*Work required:* Rewrite the listing from the line with "Click the Xcout" up to and including the line with "click(x=214, y=26)", replacing "Instruction" with "Command" and leaving everything else as it is.

**** Provided data ****

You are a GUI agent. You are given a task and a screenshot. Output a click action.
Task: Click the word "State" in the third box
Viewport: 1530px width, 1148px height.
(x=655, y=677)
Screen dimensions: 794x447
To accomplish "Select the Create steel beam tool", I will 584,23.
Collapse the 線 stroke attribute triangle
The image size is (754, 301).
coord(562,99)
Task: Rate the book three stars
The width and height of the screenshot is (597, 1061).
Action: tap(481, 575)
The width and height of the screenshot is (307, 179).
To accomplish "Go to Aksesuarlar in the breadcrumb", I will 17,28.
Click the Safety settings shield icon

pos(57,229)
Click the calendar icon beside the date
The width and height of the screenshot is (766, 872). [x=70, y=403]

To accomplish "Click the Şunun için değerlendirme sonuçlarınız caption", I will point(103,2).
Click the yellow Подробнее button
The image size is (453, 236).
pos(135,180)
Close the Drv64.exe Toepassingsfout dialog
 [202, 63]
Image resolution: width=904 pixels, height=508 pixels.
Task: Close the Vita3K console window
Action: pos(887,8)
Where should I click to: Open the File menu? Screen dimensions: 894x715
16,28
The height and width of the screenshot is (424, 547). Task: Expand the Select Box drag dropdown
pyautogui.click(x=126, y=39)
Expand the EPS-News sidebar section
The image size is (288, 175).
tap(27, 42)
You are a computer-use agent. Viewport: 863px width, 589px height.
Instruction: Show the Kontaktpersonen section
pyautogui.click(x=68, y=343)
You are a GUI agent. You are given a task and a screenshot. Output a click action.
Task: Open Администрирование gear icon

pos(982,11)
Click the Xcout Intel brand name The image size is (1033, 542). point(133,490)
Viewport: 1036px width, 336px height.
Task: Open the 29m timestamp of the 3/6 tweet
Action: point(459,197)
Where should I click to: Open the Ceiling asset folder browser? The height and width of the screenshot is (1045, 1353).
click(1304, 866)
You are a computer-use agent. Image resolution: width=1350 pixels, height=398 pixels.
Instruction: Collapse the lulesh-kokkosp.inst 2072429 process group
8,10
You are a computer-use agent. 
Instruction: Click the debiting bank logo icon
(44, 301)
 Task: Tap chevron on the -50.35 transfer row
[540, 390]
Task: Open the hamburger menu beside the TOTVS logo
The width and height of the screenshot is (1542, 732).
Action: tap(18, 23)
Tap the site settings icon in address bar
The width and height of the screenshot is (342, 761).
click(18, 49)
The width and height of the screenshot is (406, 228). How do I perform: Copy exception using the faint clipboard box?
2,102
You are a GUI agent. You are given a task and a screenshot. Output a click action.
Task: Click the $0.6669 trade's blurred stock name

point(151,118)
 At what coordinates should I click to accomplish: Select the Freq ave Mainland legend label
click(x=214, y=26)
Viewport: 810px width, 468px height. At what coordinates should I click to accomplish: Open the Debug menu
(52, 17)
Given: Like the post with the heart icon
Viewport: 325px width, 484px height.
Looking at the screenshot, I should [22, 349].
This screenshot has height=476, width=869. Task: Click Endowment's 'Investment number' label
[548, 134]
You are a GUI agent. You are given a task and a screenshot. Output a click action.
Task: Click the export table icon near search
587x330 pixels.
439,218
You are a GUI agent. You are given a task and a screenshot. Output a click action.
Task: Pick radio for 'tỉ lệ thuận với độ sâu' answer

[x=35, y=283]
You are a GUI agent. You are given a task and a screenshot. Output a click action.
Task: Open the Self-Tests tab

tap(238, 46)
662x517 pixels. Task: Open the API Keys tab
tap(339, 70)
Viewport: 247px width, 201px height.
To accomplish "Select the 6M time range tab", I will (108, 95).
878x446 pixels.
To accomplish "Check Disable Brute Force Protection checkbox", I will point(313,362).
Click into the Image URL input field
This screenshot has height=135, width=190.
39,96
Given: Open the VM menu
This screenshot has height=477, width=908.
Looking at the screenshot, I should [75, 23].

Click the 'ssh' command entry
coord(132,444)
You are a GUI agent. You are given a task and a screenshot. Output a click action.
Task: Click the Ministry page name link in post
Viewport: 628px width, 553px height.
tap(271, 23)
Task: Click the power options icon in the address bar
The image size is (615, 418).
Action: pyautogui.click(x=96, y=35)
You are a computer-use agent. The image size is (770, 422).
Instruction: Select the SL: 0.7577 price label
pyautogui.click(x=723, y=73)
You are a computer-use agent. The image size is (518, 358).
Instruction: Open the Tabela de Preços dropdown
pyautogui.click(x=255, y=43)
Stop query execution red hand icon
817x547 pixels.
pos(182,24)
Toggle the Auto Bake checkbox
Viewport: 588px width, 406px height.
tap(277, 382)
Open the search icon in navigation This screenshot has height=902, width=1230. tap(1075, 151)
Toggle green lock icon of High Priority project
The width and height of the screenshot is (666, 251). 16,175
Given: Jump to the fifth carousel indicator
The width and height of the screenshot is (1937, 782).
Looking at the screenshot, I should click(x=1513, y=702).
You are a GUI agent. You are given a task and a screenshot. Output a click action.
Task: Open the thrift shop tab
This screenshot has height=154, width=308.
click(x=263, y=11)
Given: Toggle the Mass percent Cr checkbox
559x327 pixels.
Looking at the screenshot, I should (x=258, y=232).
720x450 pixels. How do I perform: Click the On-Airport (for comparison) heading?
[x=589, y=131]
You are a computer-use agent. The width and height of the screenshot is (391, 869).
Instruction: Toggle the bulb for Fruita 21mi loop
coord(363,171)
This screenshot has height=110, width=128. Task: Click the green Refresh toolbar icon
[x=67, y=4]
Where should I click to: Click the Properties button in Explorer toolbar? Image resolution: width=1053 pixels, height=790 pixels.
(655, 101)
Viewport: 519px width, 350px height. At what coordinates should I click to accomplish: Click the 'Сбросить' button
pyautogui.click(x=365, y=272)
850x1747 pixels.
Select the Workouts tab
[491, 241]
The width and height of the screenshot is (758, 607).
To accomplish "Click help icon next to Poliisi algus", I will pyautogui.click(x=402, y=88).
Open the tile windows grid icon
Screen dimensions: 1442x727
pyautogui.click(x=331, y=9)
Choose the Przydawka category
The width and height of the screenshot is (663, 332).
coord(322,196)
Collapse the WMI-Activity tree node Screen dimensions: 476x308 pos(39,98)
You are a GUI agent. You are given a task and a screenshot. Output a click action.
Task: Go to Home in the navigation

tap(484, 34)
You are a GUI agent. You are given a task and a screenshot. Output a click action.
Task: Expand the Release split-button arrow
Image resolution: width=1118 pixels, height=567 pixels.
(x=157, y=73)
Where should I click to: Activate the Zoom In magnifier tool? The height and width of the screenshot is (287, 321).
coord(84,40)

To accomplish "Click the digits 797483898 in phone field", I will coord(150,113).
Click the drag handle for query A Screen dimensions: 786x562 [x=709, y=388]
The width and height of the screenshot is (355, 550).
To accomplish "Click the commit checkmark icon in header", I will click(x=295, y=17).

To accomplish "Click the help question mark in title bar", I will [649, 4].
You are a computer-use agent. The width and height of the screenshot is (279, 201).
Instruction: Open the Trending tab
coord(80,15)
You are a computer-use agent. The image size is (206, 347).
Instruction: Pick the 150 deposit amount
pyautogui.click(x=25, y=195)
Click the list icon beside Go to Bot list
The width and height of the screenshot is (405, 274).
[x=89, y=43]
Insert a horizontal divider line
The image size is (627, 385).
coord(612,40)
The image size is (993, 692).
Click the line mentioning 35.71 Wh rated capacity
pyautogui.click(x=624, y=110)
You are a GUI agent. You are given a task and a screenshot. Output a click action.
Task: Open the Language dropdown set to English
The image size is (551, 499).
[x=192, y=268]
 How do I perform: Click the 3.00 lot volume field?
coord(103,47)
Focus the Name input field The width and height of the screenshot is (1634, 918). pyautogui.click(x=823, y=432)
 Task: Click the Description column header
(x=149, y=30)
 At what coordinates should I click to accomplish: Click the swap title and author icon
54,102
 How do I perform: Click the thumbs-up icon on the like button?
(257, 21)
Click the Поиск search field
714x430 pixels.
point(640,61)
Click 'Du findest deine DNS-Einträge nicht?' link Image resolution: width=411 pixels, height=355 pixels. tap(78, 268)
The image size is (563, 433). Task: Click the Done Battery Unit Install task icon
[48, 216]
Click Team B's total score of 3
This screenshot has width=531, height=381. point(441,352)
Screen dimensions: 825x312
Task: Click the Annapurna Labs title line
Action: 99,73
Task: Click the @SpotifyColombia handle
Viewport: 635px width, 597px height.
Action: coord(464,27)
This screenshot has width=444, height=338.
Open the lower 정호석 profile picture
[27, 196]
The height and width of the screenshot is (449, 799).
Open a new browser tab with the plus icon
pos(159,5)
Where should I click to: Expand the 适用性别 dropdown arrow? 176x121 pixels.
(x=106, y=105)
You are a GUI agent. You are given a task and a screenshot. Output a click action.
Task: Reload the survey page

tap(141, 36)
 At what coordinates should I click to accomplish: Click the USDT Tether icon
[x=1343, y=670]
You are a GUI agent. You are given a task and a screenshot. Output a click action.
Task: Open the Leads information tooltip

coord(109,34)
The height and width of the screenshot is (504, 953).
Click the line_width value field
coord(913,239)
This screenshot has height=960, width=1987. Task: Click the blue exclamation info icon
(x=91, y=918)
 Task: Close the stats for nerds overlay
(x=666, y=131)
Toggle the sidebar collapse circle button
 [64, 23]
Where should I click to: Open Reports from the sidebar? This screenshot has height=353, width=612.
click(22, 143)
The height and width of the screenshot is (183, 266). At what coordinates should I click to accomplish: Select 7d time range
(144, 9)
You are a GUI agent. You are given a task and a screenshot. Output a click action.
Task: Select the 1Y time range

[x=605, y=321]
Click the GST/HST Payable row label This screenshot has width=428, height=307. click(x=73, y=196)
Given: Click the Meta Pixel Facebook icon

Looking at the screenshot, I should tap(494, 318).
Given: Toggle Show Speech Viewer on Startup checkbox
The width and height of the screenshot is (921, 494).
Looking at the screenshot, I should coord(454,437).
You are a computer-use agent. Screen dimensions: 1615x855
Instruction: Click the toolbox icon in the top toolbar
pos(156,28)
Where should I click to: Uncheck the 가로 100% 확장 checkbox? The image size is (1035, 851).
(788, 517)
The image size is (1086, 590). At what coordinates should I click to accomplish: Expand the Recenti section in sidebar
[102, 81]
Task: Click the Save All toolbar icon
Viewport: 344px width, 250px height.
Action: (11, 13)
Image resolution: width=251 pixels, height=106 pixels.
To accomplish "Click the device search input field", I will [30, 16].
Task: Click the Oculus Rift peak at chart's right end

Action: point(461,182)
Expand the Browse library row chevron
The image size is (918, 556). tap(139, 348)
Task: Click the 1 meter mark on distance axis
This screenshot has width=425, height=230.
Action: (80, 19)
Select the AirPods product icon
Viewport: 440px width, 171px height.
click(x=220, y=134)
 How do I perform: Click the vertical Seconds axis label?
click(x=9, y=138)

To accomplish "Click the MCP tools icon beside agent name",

****

*Task answer:*
Click the Xcout Intel brand name The image size is (1033, 542). point(133,490)
Viewport: 1036px width, 336px height.
Task: Open the 29m timestamp of the 3/6 tweet
Action: point(459,197)
Where should I click to: Open the Ceiling asset folder browser? The height and width of the screenshot is (1045, 1353).
click(1304, 866)
You are a computer-use agent. Image resolution: width=1350 pixels, height=398 pixels.
Command: Collapse the lulesh-kokkosp.inst 2072429 process group
8,10
You are a computer-use agent. 
Command: Click the debiting bank logo icon
(44, 301)
 Task: Tap chevron on the -50.35 transfer row
[540, 390]
Task: Open the hamburger menu beside the TOTVS logo
The width and height of the screenshot is (1542, 732).
Action: tap(18, 23)
Tap the site settings icon in address bar
The width and height of the screenshot is (342, 761).
click(18, 49)
The width and height of the screenshot is (406, 228). How do I perform: Copy exception using the faint clipboard box?
2,102
You are a GUI agent. You are given a task and a screenshot. Output a click action.
Task: Click the $0.6669 trade's blurred stock name

point(151,118)
 At what coordinates should I click to accomplish: Select the Freq ave Mainland legend label
click(x=214, y=26)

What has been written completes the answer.